De telles dispositions signifieraient en pratique qu'en cas de crise où l'UEO déciderait d'intervenir (et où l'Alliance choisirait de s'abstenir), la première demanderait à utiliser des moyens et capacités de la seconde, qui pourraient comprendre un quartier général de GFIM, pour la conduite d'une opération placée sous son contrôle et sa direction.

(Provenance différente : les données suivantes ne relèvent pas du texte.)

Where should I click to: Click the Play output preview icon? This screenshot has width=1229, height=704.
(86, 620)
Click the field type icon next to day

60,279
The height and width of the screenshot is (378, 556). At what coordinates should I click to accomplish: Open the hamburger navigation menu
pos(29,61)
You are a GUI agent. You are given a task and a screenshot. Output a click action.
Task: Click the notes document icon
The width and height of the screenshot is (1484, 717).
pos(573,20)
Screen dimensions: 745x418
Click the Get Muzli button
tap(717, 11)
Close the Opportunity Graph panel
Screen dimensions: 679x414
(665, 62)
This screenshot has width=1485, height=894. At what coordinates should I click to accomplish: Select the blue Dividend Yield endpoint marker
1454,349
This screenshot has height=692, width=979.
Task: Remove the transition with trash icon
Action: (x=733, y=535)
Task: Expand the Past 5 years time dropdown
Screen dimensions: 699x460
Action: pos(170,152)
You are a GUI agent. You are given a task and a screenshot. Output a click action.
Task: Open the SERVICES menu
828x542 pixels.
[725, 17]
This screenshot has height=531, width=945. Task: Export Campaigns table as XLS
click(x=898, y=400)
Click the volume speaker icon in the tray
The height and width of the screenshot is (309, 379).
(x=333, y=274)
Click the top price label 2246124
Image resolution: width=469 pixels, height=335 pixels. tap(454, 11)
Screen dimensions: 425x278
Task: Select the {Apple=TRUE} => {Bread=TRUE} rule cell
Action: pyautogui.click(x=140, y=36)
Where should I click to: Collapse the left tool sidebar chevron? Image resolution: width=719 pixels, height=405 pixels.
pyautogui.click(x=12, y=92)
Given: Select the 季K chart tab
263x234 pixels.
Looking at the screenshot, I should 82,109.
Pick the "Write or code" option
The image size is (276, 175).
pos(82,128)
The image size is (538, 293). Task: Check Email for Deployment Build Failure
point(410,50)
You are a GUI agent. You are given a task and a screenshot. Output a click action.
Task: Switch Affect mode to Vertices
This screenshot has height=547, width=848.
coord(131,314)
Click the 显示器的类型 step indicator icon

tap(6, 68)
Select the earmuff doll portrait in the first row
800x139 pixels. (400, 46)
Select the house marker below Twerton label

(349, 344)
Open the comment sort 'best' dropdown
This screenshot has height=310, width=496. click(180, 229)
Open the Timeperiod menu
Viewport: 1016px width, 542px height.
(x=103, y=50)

Les moyens demandés pourraient alors être mis à disposition, cas par cas, par le Conseil de l'Atlantique Nord pour être utilisés par l'UEO. Les conditions de leur transfert à l'UEO, du suivi de leur utilisation et de leur restitution ou de leur rappel ultérieurs feraient l'objet d'un accord spécifique entre les deux Organisations. Au cours de l'opération, l'OTAN suivrait l'utilisation de ses moyens et se tiendrait régulièrement en liaison avec l'UEO sur le plan politique. Des commandants européens appartenant à la structure de commandement de l'OTAN seraient désignés pour agir sous le contrôle politique de l'UEO. Les moyens seraient restitués à l'OTAN à la fin de l'opération ou selon les besoins. L'OTAN et l'UEO auraient des consultations étroites tout au long de l'opération, y compris dans sa phase préparatoire.

Les prochaines étapes de la poursuite du développement de l'IESD au sein de l'Alliance viseront à achever ou affiner les accords sur l'utilisation des moyens de l'OTAN et les dispositions en matière de commandement ainsi que sur le partage des informations, l'essai et l'évaluation en commun des procédures de gestion des crises, après quoi des exercices seront organisés pour les forces et les éléments de commandement. Ces mesures contribueront au développement des procédures concrètes requises pour soutenir des opérations de l'UEO et faire en sorte que celles-ci soient bien préparées pour le cas où elles devraient avoir effectivement lieu.